空へ続く道

lager

お題「走る」

 目の前には、抜けるような青空が広がっていた。

 風は東から。

 流れる雲が、一切れ、二切れ。

 頭の後ろを焦がすように、夏の日差しが降り注ぐ。


 俺の足元には、くすんだコンクリートの建物の群れ。

 街路樹の緑と、アパートのベランダに干される洗濯物の色彩が、僅かにそれを彩っている。

 

 空は、どこまでも抜けるように青い。

 雑居ビルの屋上の縁に立ち尽くす俺の頭上を、一羽の燕が飛んで行った。

 掌に滲む汗を意識する。

 深い呼吸を一つ。


 俺は、虚空へと身を躍らせた。


 ◇


「なあ、神様ってよ、いると思うか?」

「あん?」


 磊人らいとはいつだって、唐突な喋り方をする奴だった。

「だから、神様だよ、神様」

「なんだよ、急に」

 Tシャツの上に羽織った学ランを風にはためかせて、校舎の屋上から、あいつは下の世界を見下ろしていた。
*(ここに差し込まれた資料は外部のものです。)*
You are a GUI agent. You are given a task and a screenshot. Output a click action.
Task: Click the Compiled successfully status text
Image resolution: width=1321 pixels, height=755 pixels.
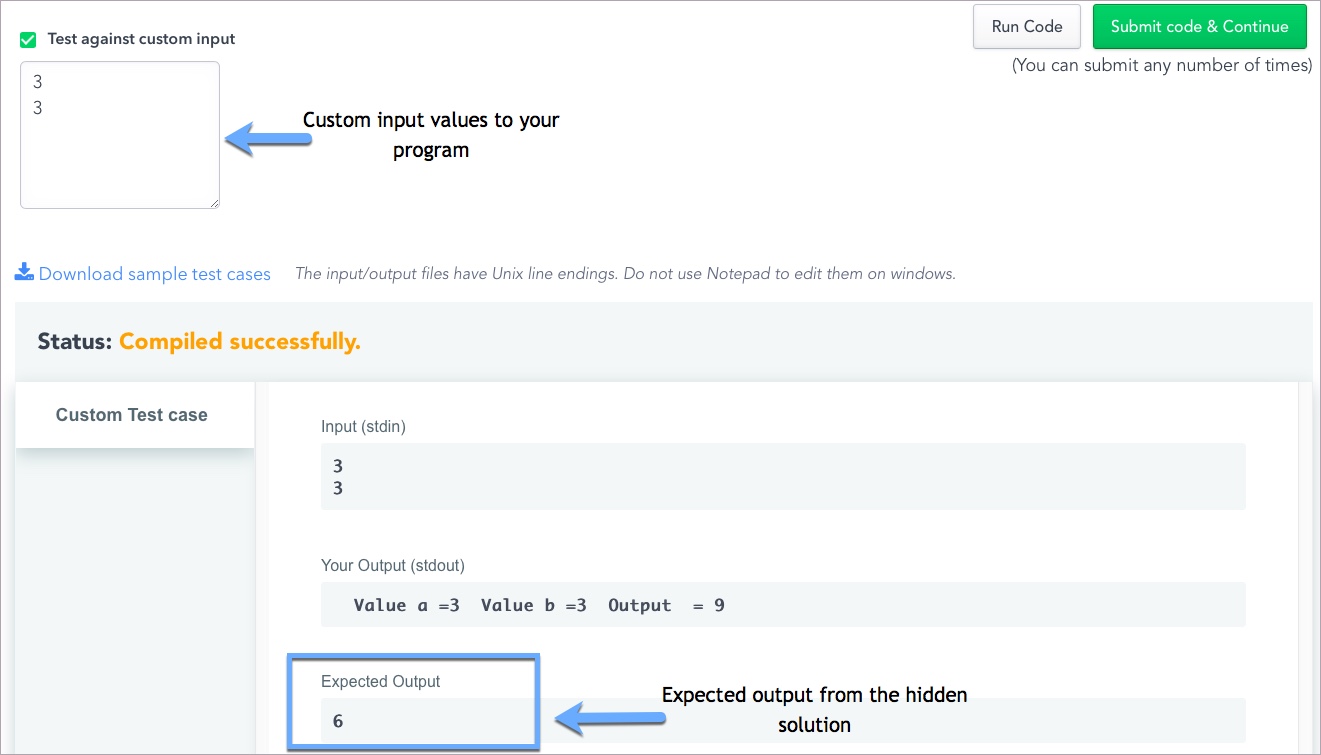pyautogui.click(x=239, y=342)
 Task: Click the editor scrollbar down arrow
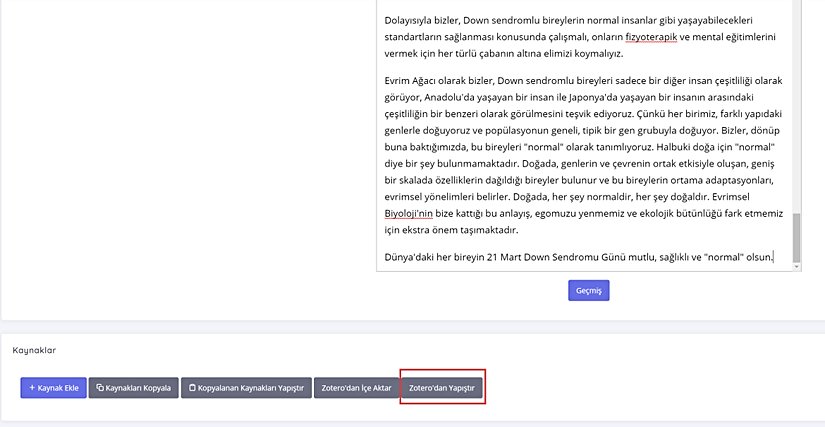click(x=796, y=266)
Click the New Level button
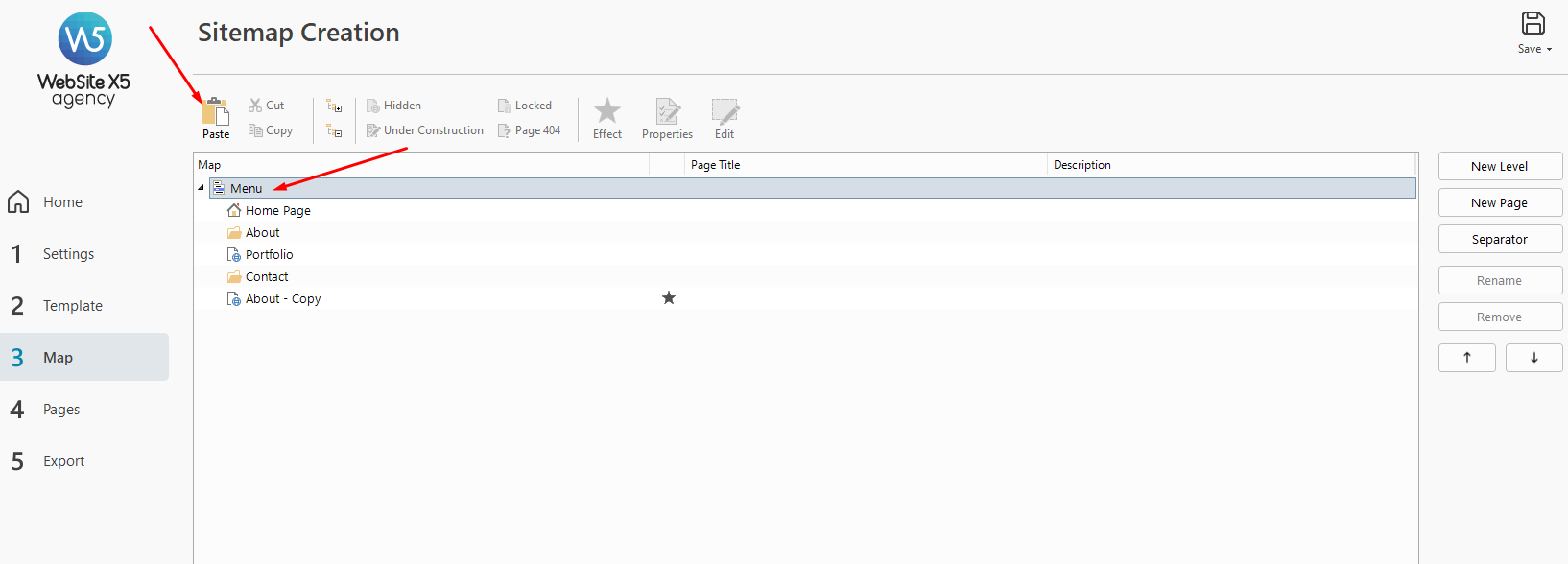Image resolution: width=1568 pixels, height=564 pixels. 1500,166
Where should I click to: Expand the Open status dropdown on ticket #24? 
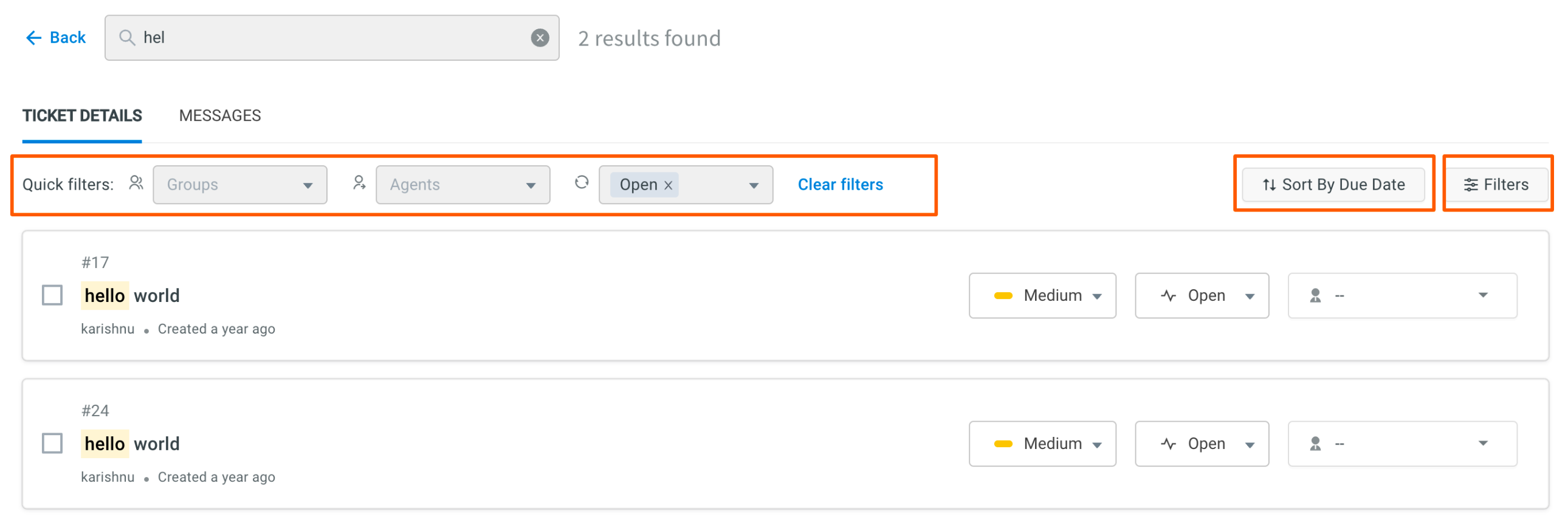1202,444
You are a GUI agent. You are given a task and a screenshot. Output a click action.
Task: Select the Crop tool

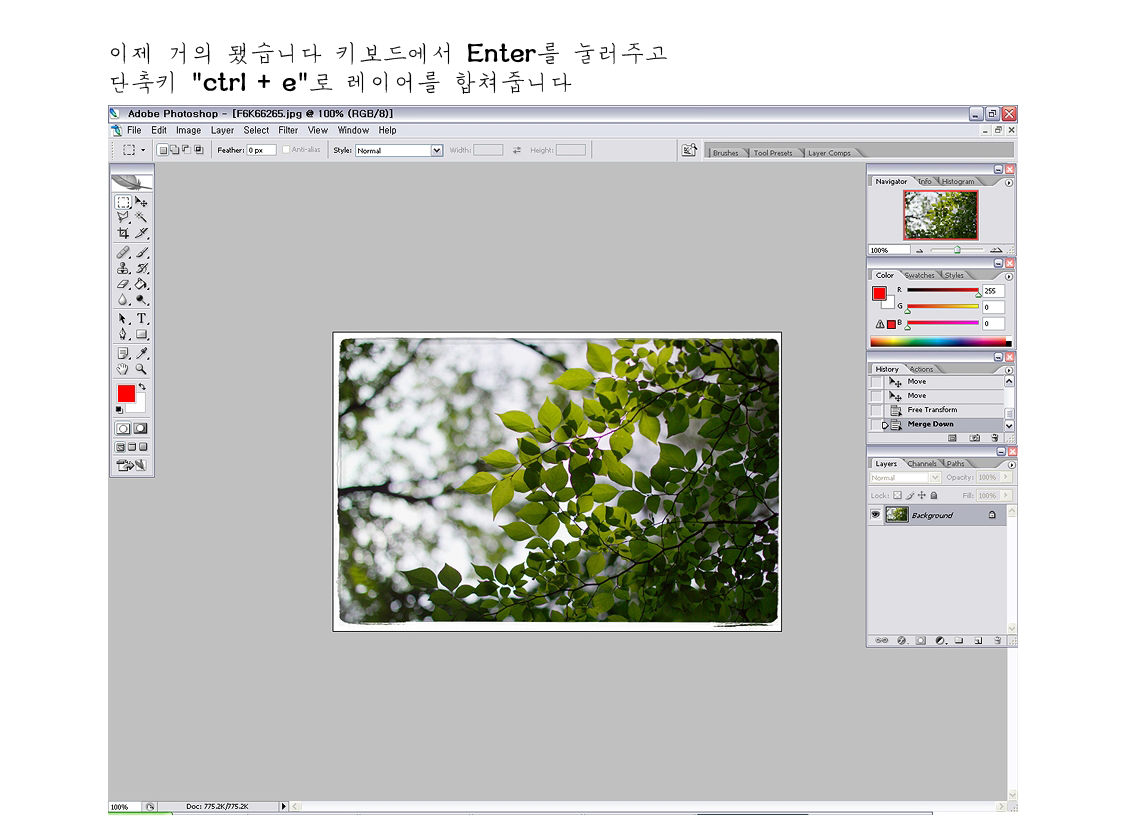click(x=122, y=233)
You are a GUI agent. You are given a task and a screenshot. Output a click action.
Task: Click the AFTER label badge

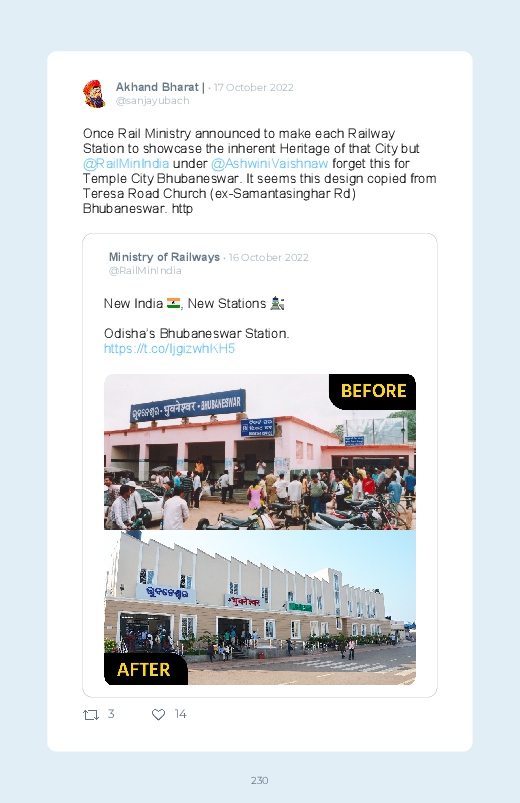click(x=145, y=669)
「なあ翔人ショート。お前は神様っていると思うのかよ」


 俺はミントガムを二粒口に放って、同じように下を見ながら答える。

「さあ。いねえんじゃねえの?」

「なんだよ。つまんねえな」

「なんつうかさ、『神を信じる』って言葉がイヤなんだよな。うさんくせえよ。『いる』なら『いる』でいいじゃねえか。けどよ、『信じる』って言い方するってことはよ、そいつだって神様見たことはねえんだろ。なら『いない』でいいじゃねえか」

「つまんねえやつだよ、お前は」


 校庭では、立ち入り禁止の屋上に陣取っている俺たちに、教員たちが声を張り上げて何事か主張している。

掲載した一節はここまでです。